→ ASSIGNMENT:
Copy exactly the lines of the data below that run from the line holding "相簿 (33, 243)" through the line holding "OpenStreetMap (1805, 1070)", both ends included.

→ RECORDS FOR THE TASK:
========================================================================

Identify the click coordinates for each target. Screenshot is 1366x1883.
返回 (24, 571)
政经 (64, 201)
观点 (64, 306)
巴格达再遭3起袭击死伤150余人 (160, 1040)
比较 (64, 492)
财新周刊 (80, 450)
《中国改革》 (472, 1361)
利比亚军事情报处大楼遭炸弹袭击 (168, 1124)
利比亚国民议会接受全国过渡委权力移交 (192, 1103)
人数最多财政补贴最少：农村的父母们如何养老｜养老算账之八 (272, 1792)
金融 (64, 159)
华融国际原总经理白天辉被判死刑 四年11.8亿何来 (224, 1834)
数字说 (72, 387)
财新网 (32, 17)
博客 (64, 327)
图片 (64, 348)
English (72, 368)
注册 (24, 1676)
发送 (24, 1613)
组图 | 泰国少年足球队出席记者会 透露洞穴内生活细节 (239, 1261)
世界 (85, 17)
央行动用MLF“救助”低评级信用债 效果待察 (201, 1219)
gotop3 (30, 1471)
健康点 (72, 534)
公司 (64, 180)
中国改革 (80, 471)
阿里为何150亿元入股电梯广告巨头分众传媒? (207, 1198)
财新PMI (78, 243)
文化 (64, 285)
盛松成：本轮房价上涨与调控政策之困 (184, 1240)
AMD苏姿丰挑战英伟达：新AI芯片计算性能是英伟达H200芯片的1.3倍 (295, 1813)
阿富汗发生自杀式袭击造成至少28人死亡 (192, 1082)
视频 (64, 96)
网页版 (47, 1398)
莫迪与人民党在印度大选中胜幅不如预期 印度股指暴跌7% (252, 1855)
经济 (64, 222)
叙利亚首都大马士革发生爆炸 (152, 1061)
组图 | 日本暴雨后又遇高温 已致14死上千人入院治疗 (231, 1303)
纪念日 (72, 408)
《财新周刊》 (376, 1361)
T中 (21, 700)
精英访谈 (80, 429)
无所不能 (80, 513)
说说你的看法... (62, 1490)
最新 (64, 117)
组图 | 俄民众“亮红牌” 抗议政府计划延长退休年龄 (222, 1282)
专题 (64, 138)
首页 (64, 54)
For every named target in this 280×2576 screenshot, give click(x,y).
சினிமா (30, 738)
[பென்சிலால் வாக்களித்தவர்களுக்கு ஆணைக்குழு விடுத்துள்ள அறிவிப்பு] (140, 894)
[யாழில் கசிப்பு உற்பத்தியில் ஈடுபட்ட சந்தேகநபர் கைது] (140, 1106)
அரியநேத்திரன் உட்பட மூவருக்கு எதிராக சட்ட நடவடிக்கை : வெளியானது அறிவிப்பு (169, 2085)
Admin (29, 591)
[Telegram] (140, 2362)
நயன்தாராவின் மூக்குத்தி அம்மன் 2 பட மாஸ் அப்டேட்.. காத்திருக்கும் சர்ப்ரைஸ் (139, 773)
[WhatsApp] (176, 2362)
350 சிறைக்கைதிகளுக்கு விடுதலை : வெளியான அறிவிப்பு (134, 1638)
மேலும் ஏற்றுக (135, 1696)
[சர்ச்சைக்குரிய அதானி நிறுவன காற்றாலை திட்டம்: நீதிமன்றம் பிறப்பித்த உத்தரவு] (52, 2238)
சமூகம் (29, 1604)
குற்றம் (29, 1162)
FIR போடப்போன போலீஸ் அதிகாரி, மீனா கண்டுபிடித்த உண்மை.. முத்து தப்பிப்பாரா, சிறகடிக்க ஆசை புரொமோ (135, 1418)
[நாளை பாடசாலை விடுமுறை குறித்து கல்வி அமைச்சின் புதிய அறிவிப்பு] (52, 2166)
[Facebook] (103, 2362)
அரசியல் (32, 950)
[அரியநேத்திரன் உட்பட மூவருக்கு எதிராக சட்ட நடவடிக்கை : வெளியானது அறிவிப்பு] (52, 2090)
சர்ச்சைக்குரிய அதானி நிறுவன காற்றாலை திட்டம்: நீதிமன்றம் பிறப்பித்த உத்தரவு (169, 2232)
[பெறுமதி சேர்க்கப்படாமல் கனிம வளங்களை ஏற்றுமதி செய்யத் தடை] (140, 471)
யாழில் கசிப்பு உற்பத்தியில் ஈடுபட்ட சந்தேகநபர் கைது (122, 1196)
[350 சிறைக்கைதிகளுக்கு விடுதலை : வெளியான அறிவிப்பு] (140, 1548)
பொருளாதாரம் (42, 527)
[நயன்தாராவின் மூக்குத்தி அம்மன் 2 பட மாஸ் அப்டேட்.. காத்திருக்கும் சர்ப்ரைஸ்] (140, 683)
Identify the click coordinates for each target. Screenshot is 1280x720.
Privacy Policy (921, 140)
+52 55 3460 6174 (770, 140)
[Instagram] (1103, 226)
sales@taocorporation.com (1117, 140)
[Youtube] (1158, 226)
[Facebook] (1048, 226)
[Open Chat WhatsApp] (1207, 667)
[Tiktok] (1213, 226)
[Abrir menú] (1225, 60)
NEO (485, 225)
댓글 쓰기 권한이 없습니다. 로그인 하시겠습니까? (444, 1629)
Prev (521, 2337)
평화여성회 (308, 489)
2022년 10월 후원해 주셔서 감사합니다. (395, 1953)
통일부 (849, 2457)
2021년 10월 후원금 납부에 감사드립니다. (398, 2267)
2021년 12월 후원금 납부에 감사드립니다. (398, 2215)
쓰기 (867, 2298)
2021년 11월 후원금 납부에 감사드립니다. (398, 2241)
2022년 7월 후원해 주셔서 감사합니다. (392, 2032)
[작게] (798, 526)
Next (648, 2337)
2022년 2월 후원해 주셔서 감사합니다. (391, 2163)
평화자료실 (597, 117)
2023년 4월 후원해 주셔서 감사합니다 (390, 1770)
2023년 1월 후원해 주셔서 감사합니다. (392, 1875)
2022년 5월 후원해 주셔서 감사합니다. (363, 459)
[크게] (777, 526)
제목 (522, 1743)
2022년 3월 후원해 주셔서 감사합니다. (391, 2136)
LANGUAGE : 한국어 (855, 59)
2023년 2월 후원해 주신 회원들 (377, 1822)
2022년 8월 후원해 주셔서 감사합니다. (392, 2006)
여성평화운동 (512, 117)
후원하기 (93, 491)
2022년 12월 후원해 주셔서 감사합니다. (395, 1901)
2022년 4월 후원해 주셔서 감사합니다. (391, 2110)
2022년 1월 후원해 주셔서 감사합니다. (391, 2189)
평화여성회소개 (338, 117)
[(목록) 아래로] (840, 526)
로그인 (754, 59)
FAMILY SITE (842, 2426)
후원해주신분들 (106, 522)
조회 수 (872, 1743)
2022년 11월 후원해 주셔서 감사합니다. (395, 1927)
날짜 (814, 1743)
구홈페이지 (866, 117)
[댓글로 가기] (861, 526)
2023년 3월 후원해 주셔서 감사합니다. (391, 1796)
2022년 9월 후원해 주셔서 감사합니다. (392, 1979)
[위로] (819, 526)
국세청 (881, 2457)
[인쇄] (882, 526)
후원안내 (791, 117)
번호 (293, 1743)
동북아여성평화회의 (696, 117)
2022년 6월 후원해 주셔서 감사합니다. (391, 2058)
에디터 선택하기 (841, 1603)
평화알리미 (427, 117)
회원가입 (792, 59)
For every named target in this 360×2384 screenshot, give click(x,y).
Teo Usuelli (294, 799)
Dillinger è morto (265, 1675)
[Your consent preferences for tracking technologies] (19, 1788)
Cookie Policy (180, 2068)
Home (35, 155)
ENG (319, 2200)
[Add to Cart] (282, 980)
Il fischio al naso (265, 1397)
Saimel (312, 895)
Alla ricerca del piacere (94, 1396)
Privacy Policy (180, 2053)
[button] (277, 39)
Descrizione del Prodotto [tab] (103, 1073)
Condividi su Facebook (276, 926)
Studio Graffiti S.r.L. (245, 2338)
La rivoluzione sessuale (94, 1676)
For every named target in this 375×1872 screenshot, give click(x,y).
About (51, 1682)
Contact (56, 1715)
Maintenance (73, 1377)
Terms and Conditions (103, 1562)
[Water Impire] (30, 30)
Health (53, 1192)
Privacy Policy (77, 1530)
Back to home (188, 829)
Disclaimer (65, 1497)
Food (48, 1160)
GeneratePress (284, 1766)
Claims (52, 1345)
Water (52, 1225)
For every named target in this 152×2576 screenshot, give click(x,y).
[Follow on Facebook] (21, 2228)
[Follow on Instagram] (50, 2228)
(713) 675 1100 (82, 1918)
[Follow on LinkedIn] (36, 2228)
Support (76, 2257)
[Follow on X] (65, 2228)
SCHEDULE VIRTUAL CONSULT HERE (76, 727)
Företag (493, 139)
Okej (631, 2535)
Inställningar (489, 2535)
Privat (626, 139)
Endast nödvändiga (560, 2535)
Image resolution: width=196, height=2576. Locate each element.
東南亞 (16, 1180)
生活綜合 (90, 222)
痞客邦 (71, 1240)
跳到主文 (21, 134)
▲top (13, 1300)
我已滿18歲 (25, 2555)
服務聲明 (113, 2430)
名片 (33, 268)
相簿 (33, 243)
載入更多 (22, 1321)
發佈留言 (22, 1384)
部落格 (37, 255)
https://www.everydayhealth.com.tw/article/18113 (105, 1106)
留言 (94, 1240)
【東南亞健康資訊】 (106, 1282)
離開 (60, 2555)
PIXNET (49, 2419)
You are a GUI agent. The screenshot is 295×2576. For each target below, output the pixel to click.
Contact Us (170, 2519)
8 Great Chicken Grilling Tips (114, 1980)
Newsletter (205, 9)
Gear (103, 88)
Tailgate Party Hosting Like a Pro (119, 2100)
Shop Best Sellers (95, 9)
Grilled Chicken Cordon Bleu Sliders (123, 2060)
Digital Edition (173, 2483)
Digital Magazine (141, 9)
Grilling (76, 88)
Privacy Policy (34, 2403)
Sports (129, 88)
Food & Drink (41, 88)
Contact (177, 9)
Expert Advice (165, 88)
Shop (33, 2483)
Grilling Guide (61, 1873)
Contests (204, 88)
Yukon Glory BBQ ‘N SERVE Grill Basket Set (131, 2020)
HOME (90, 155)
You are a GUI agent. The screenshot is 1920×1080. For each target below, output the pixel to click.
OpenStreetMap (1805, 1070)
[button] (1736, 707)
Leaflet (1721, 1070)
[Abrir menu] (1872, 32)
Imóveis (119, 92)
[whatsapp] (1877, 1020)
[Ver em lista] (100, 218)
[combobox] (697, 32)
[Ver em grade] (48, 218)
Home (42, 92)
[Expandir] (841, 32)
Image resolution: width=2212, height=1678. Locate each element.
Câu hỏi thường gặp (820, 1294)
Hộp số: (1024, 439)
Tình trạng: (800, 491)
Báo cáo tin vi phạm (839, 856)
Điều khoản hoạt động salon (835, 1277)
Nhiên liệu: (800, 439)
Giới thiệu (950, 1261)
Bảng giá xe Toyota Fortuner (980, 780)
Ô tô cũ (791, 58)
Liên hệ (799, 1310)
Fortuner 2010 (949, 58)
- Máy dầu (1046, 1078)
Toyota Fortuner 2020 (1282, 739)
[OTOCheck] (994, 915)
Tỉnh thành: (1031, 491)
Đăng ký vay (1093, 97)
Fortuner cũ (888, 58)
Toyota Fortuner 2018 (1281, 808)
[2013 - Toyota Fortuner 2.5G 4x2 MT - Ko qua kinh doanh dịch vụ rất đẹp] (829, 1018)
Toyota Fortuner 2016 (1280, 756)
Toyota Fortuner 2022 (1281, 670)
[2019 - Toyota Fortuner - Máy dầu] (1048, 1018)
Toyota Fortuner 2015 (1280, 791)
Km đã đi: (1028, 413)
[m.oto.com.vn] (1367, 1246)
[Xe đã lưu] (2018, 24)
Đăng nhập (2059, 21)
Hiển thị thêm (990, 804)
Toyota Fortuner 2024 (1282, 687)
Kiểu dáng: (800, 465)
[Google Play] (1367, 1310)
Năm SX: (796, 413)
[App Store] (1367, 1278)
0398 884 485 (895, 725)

========================================================================

→ EXERCISE OUTPUT:
相簿 (33, 243)
載入更多 (22, 1321)
發佈留言 (22, 1384)
部落格 (37, 255)
https://www.everydayhealth.com.tw/article/18113 (105, 1106)
留言 (94, 1240)
【東南亞健康資訊】 (106, 1282)
離開 (60, 2555)
PIXNET (49, 2419)
You are a GUI agent. The screenshot is 295×2576. For each target below, output the pixel to click.
Contact Us (170, 2519)
8 Great Chicken Grilling Tips (114, 1980)
Newsletter (205, 9)
Gear (103, 88)
Tailgate Party Hosting Like a Pro (119, 2100)
Shop Best Sellers (95, 9)
Grilled Chicken Cordon Bleu Sliders (123, 2060)
Digital Edition (173, 2483)
Digital Magazine (141, 9)
Grilling (76, 88)
Privacy Policy (34, 2403)
Sports (129, 88)
Food & Drink (41, 88)
Contact (177, 9)
Expert Advice (165, 88)
Shop (33, 2483)
Grilling Guide (61, 1873)
Contests (204, 88)
Yukon Glory BBQ ‘N SERVE Grill Basket Set (131, 2020)
HOME (90, 155)
You are a GUI agent. The screenshot is 1920×1080. For each target below, output the pixel to click.
OpenStreetMap (1805, 1070)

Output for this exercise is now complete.